*TEXTE*:
—————

Dans son ouvrage-enquête sur la radicalisation des droites et l’avenir de la gauche, le journaliste franco-états-unien Cole Stangler explore les similitudes entre les deux pays, du vote des classes populaires au rôle du syndicalisme, en passant par l’influence des chaînes de télévision ultradroitières. (Entretien publié dans l’Humanité magazine du 12 juin 2025.)
Le retour de Donald Trump à la Maison-Blanche a produit deux effets dans le discours public : l’éloignement des États-Unis de la France et de l’Europe, d’une part, et la crainte que la situation outre-Atlantique soit annonciatrice de l’avenir de notre pays, d’autre part. À la croisée de ces deux pistes, mais hors des sentiers battus, un journaliste – franco-américain comme il se doit – a mené l’enquête dans les deux pays.
Vous tendez un « miroir américain » – titre de votre livre – à la France. En quoi ces deux pays sont-ils plus proches qu’il n’y paraît ?
Les similitudes remontent à la période de la Révolution française et à la guerre d’indépendance américaine. Ces deux révoltes ont donné naissance à des Républiques inspirées par la philosophie des Lumières. La France et les États-Unis sont également, de longue date, des pays d’immigration, avec des identités nationales modelées par l’arrivée de gens venus d’ailleurs. La grandeur de nos mythes fondateurs nous empêche également parfois de voir les moments sombres de nos histoires respectives de façon limpide.

—————

*MATÉRIEL FOURNI*:
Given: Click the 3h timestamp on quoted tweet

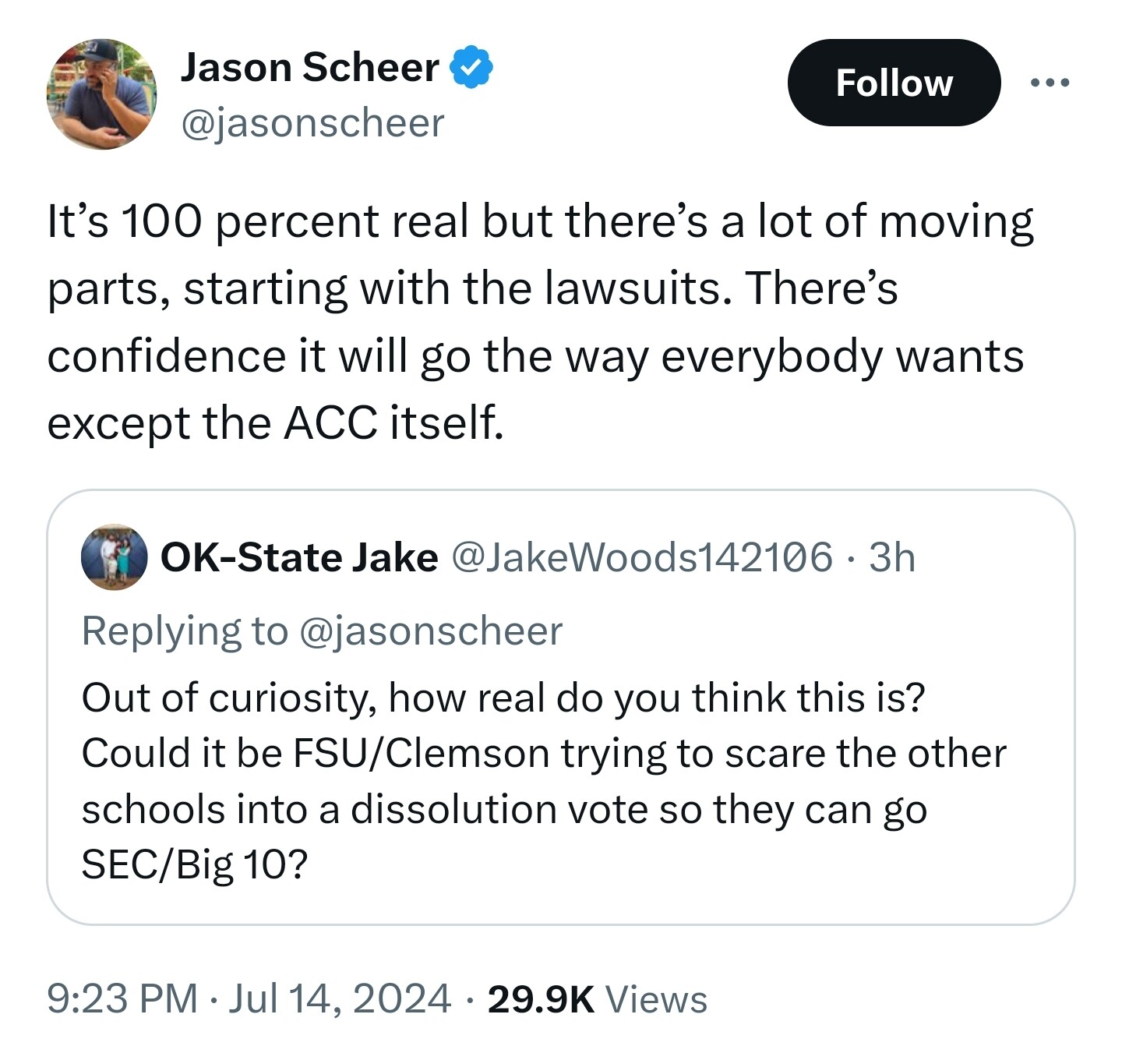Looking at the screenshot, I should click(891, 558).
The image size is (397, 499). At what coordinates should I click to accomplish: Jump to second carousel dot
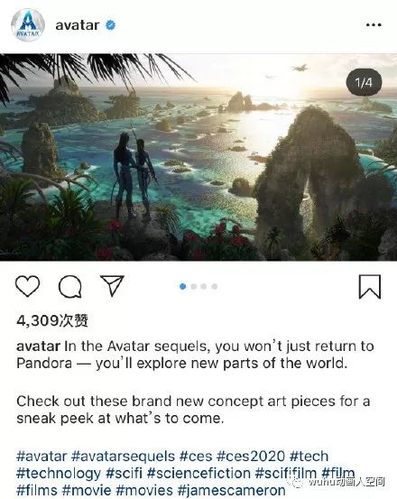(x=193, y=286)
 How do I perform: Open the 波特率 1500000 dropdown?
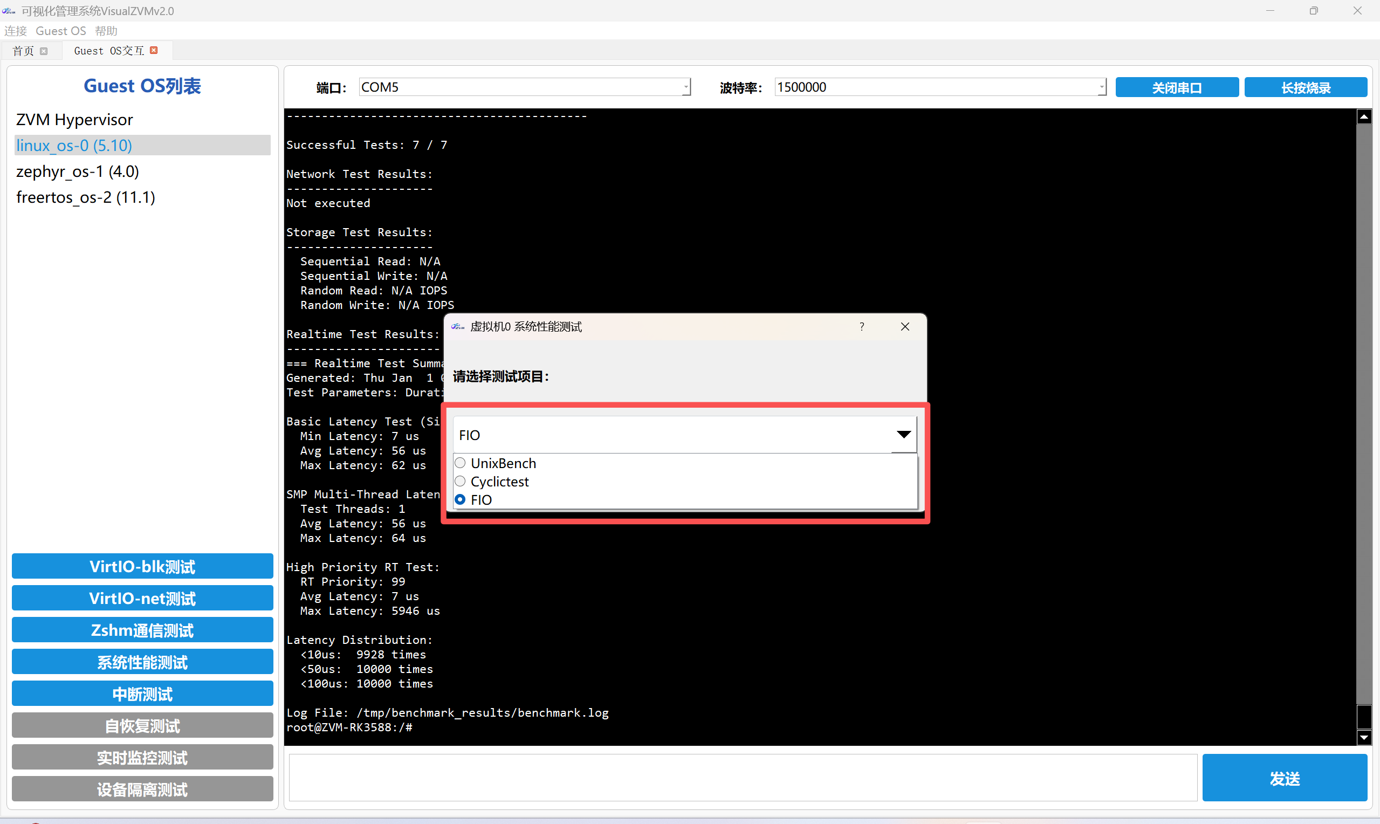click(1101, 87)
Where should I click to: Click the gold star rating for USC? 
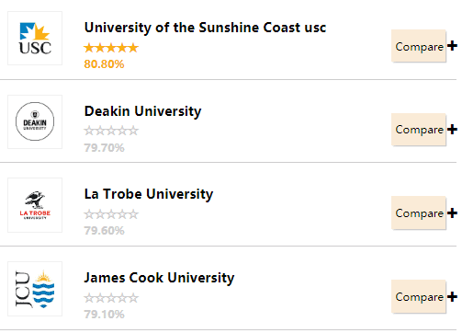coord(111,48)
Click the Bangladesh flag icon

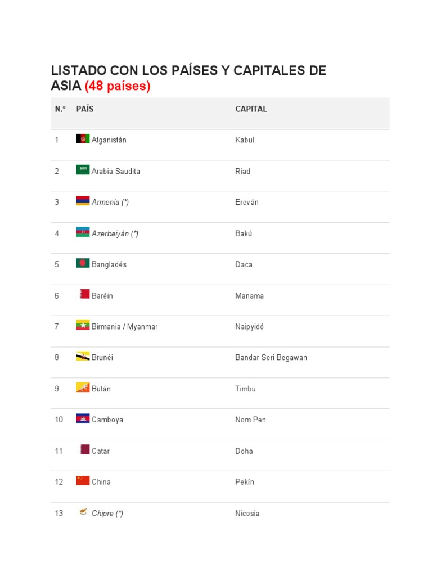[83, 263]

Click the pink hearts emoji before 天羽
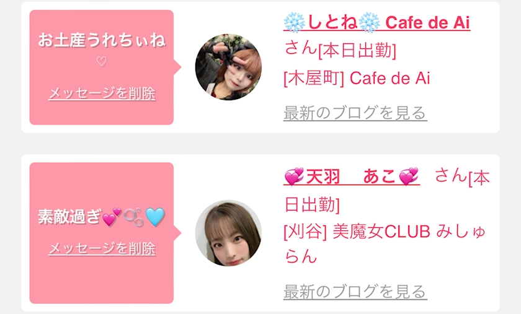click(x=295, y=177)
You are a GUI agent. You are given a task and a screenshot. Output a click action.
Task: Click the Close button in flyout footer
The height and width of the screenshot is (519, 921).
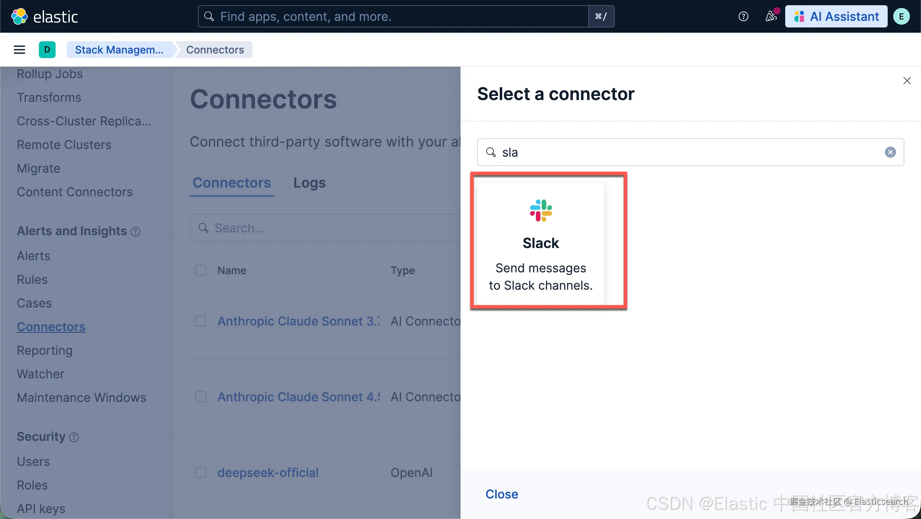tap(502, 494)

—————

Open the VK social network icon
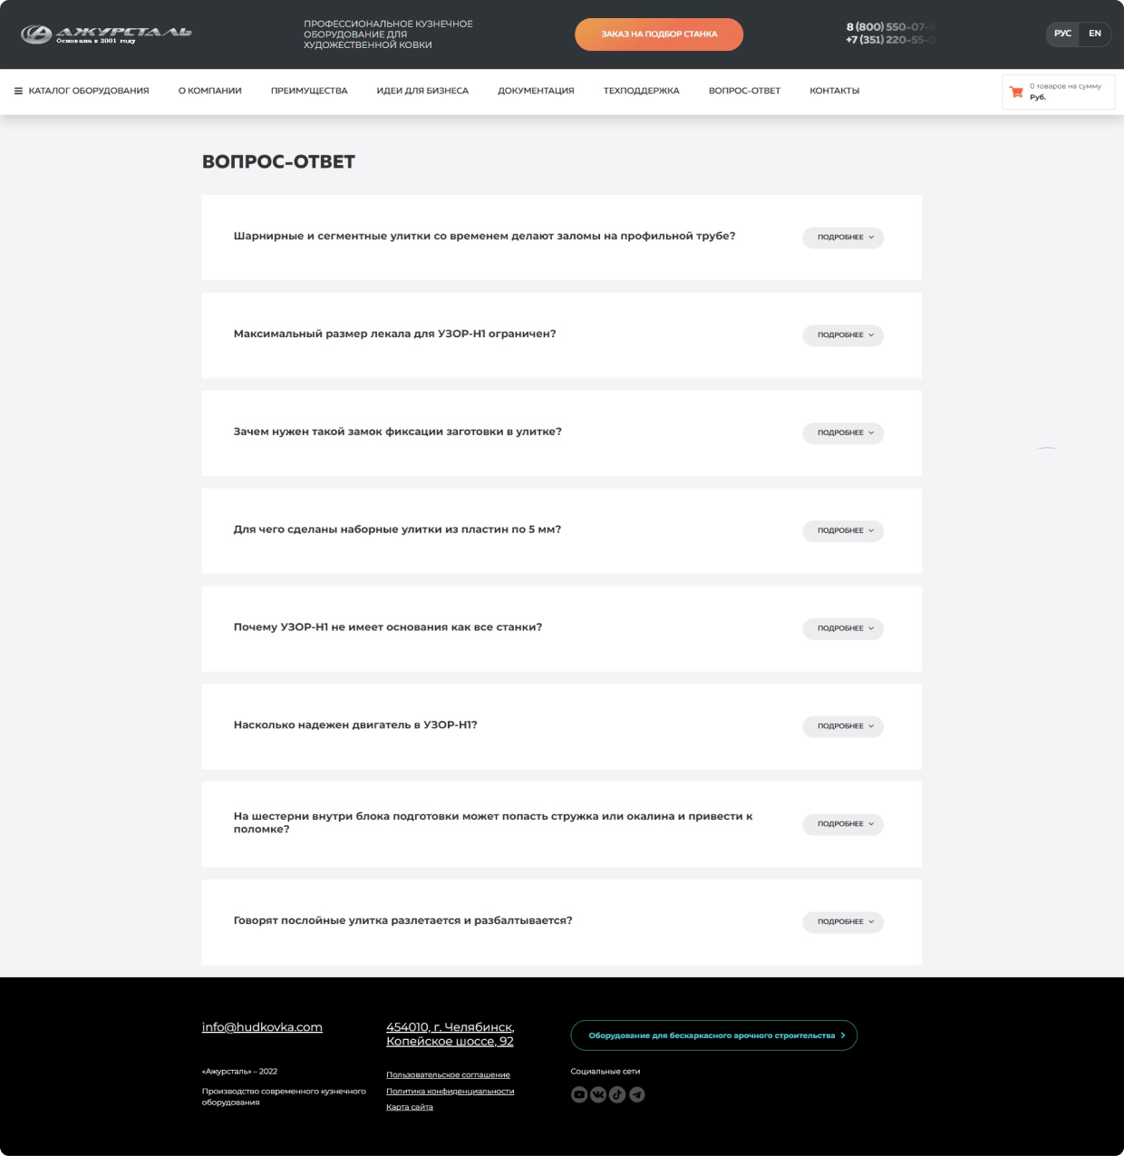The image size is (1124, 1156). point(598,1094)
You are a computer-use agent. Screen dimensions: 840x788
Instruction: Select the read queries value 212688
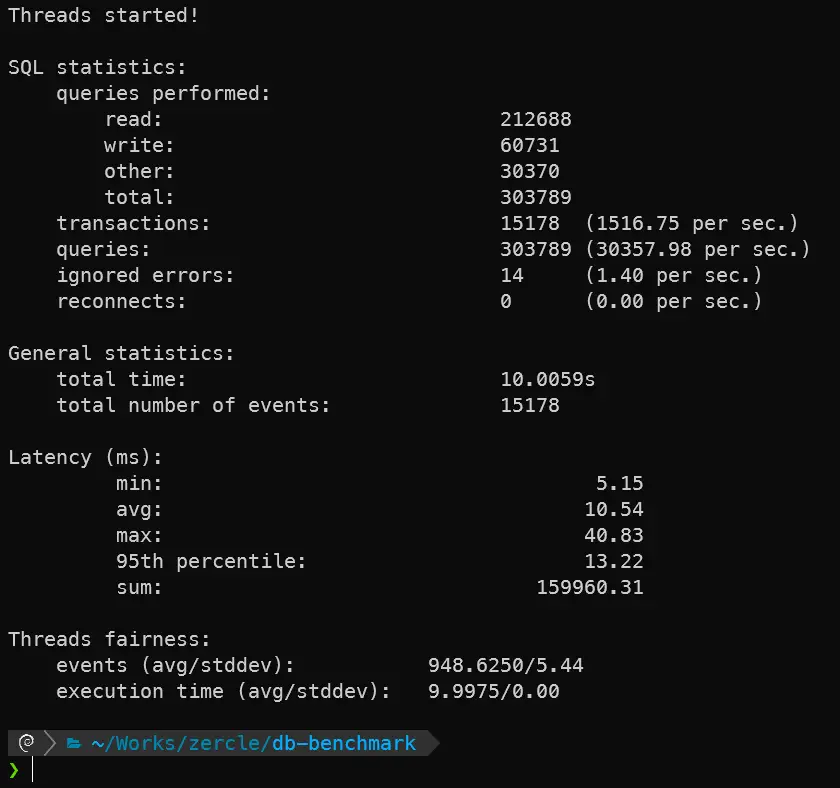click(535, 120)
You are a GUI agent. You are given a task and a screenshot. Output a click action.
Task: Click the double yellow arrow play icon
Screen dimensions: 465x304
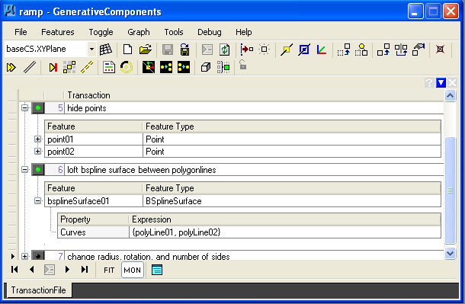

—————

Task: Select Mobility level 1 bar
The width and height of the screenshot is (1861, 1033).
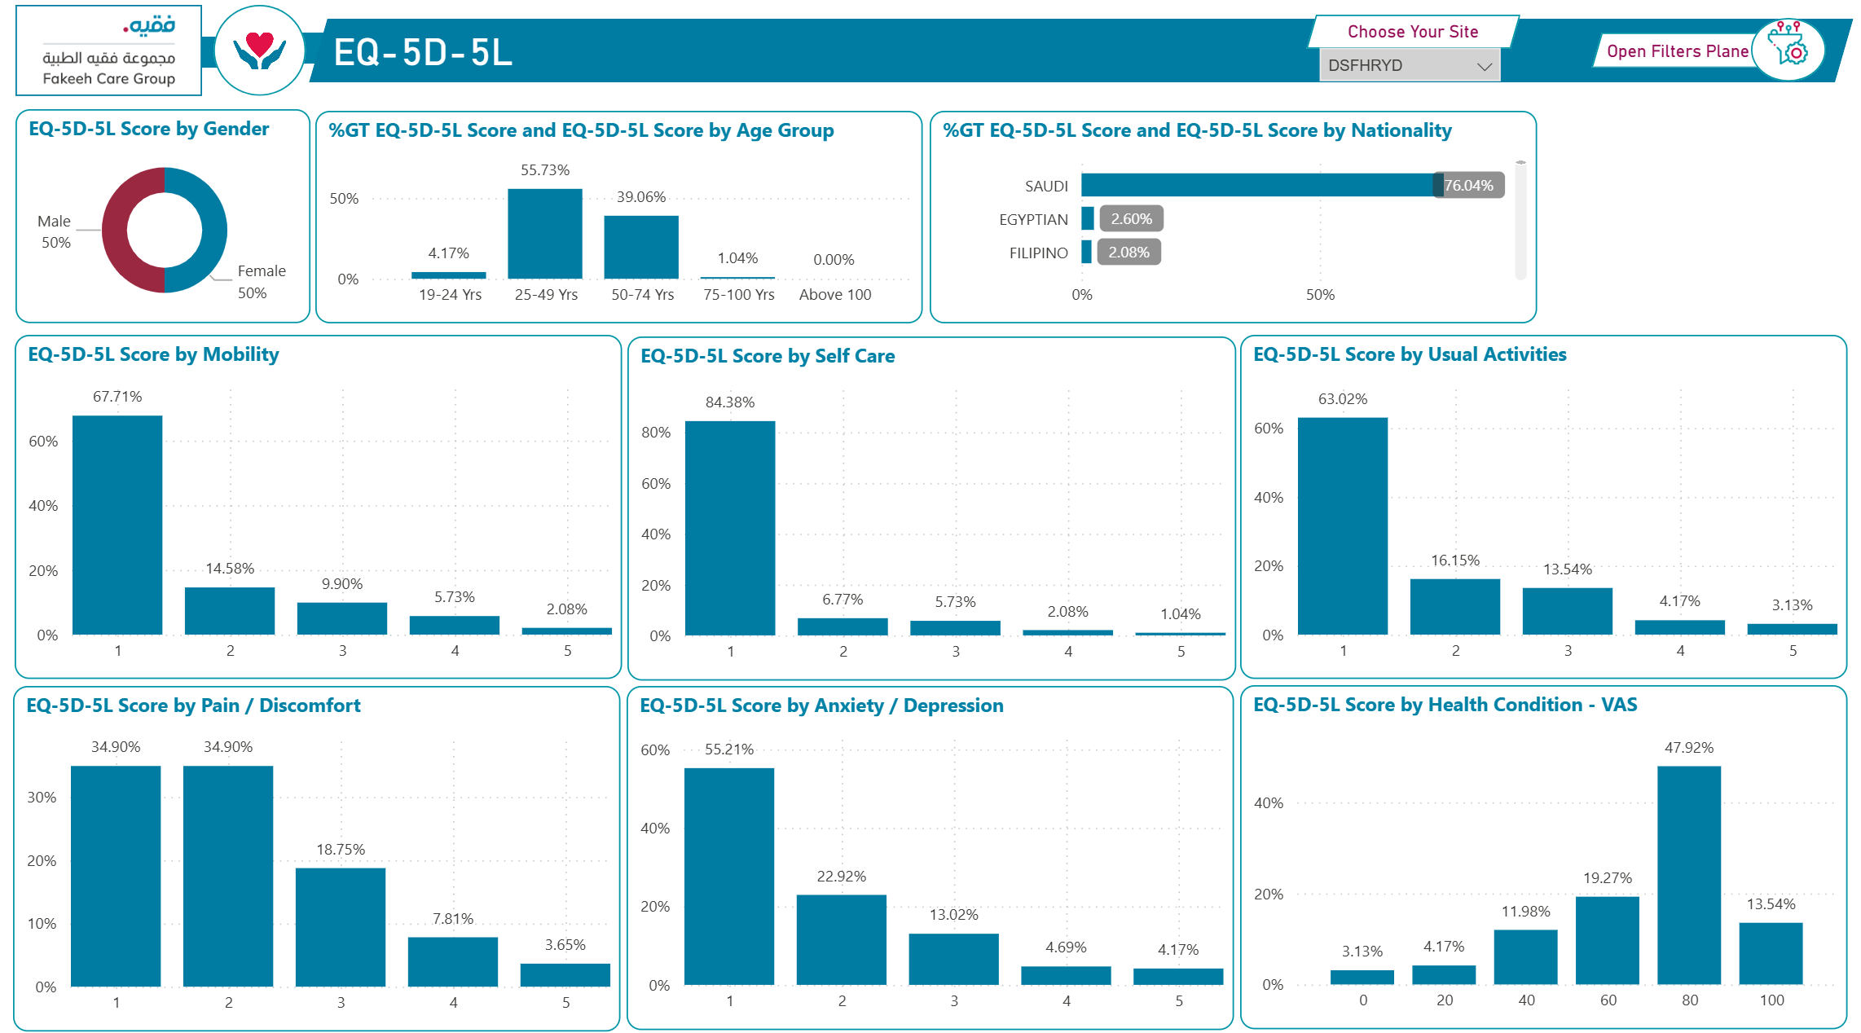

—————

*CONSIGNE*: D'après l'entretien, qu'est-ce qui empêche parfois la France et les États-Unis de voir clairement les moments sombres de leur histoire ? Répondez en une à trois phrases. Le matériel fourni n'a aucun lien avec le texte.

*RÉSULTAT*: C'est la grandeur de leurs mythes fondateurs qui empêche parfois les deux pays de voir de façon limpide les moments sombres de leurs histoires respectives.